▶ **Task item**
Every record is to be duplicated exactly as it reads, without its images.

▶ **Entries taken from a collection**
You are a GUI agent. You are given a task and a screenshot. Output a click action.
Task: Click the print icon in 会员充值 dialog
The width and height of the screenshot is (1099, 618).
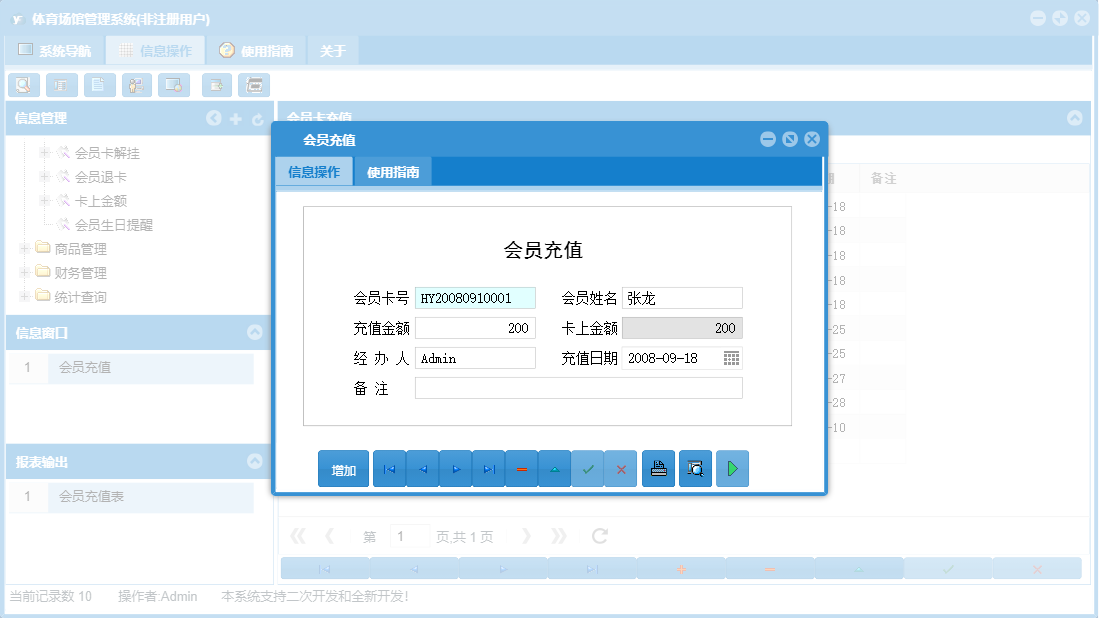coord(658,468)
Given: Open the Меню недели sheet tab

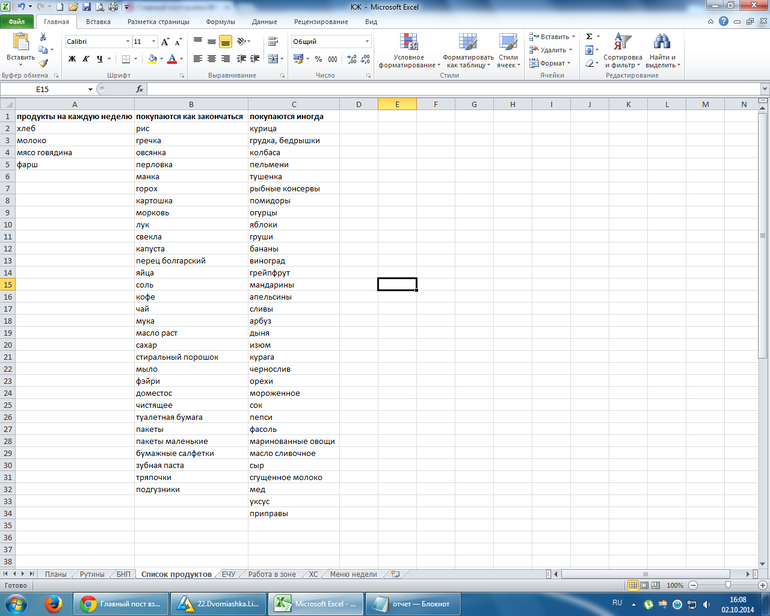Looking at the screenshot, I should pyautogui.click(x=352, y=574).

▶ **Exercise solution**
You are a GUI agent. You are given a task and a screenshot. Output a click action.
Task: Click the print icon in 会员充值 dialog
The width and height of the screenshot is (1099, 618).
coord(658,468)
Given: Open the Меню недели sheet tab

Looking at the screenshot, I should pyautogui.click(x=352, y=574).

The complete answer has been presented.